According to Ross Aikin, author of the out-of-print
Kilauea Point Lighthouse: The Landfall Beacon on the Orient Run, “In the days immediately after Pearl Harbor, there was a flurry of activity for Kilauea Point personnel in the form of working with other keepers on Kauai to remove all automated lights on the island at Honolulu’s instructions. Aside from that, the routine now was strictly one of regular grounds and equipment maintenance. The sense of commitment to the all-important function of “keeping the light” no longer existed....”

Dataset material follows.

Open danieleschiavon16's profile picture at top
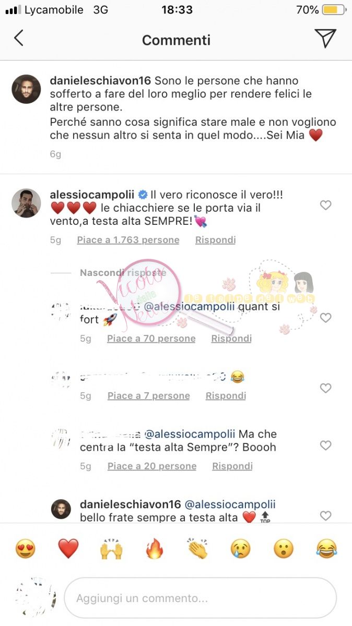 26,89
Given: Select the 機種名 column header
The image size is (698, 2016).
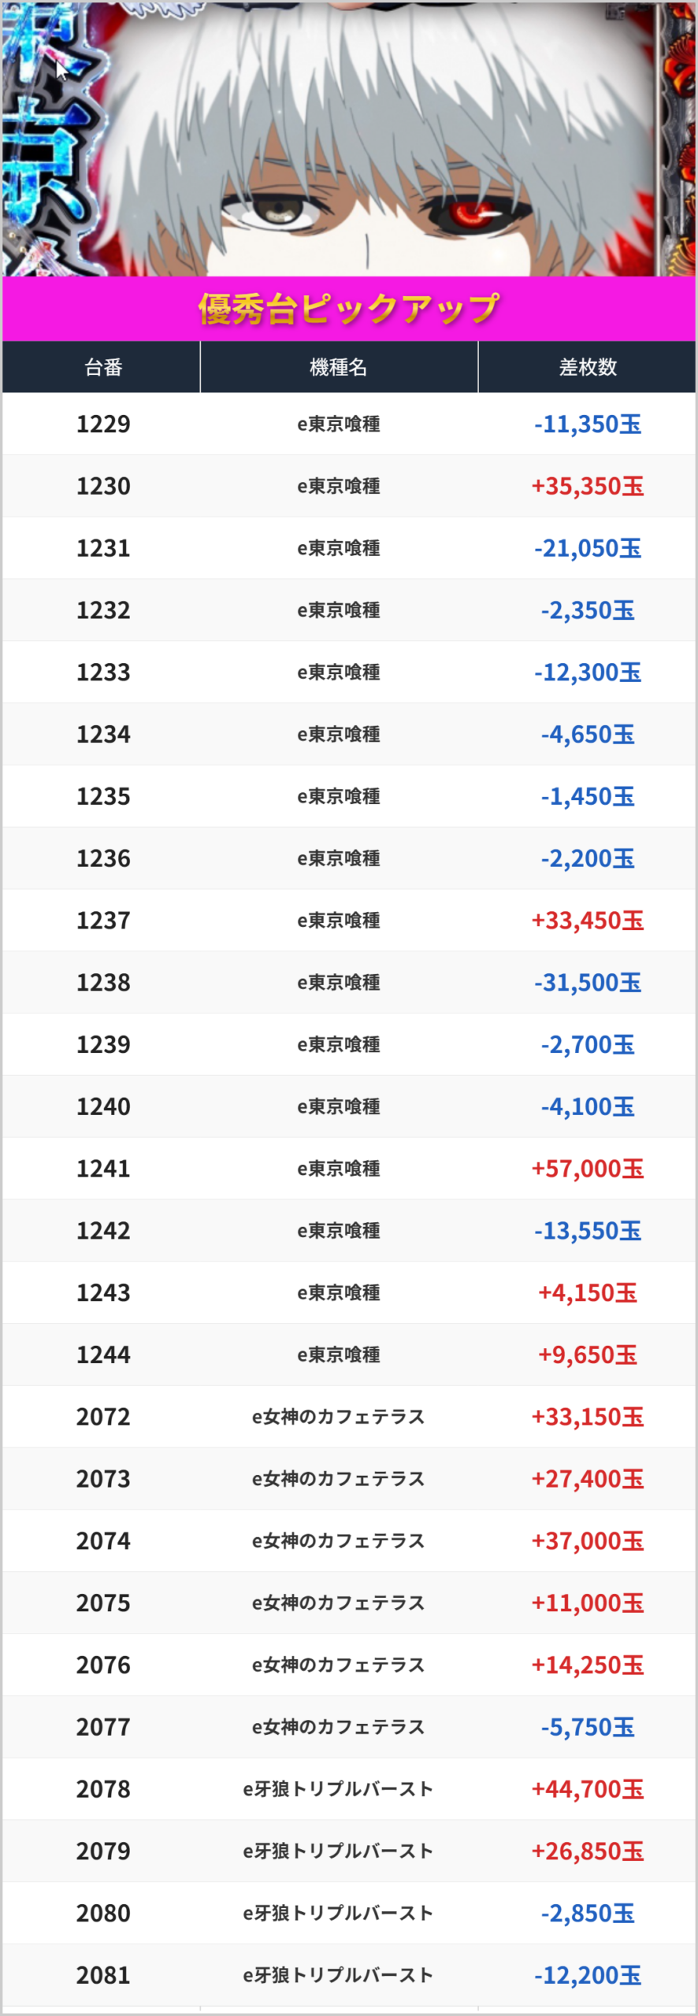Looking at the screenshot, I should click(x=339, y=367).
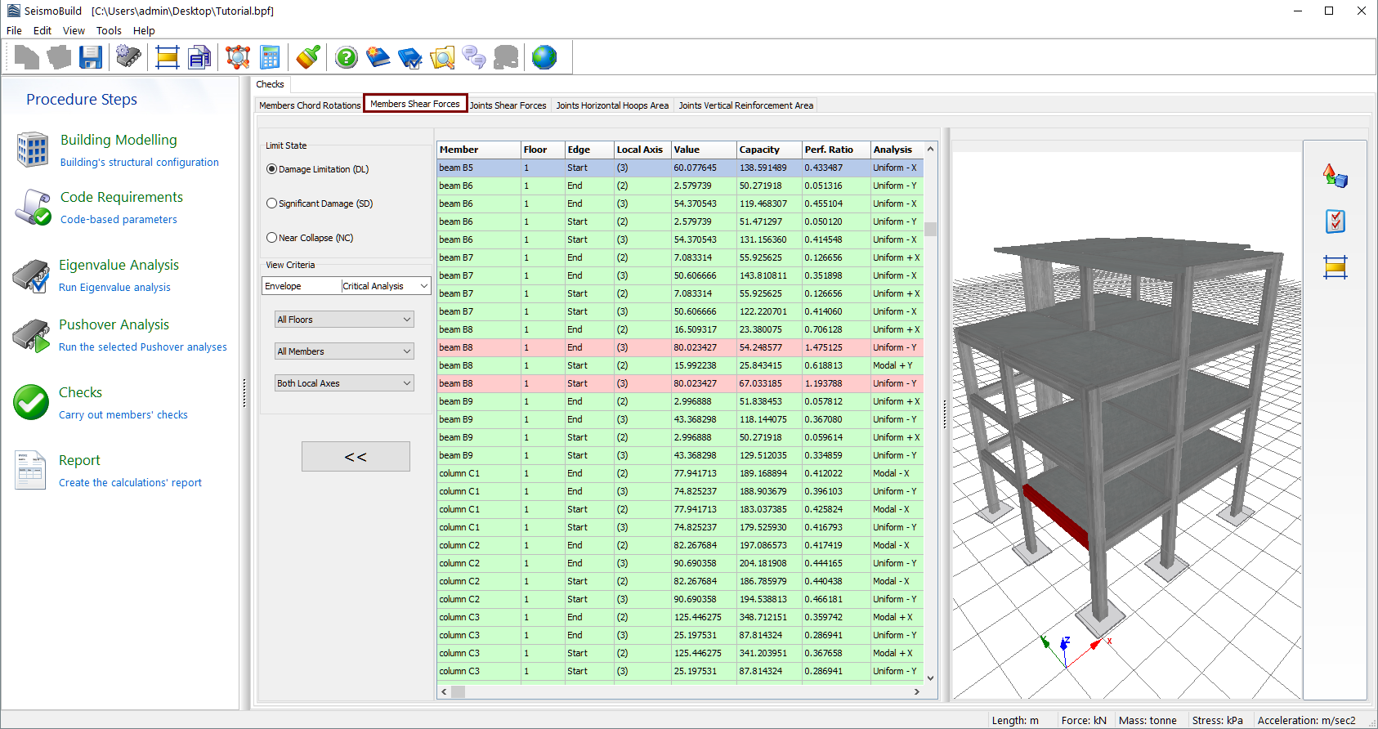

There may have been a blackout at the Point, but that doesn’t mean everything went quiet. Again, according to Aiken, “At the lower inland levels of Crater Hill, the Army Signal Corps set up a base camp camp and established their primary observation post on the crest of the Hill, providing the same 360-degree north shore outlook which had been offered by the Kilauea Point site. In the case of Crater Hill, however, the elevation offered a much loftier and sweeping view--ideal for their communication purposes. They dug in there for the duration; the evidence of military occupation of the entire area still exists in foxhole pock-marking (mostly now overgrown) of the seaward areas of both the Hill and the Point peninsula. Public access to these coastal bluff areas and adjacent beaches was severely limited by hosts of military personnel, maintaining security for this highly-sensitive installation of complex, including secrecy surround the Signal Corps radar station.”
Immediately after the war, a flip was switched--electricity had retrofitted the workings of the light station in the 1930s--and the the clamshell, double bullseye lens went back to work, alerting mariners and, now, aviators to land.
Over the years, as the rains seeped in nooks and crannies, and salt sprayed upon its surface, the lighthouse bled rust and carved out pivots of age spots. Finally, after an extensive fundraising campaign, the long, overdue renovation started in late summer 2010. One of the first steps in the process was the creation of a wooden box to cover and protect the priceless prism lens, a 2nd order Fresnel creation from France that, in its day, threw a double-flash every 10 seconds some 22 miles out to sea. After a year-and-a-half of blasting, scraping and sanding numerous kinds of metals that spider-web throughout the inside and outside of the lighthouse tower, that phase is all but complete.
And a year-and-a-half after going undercover, the lens is visible again.
And, now, on to phase two of the renovation scheduled to be complete upon the 100-year anniversary, May 2013: the concrete work.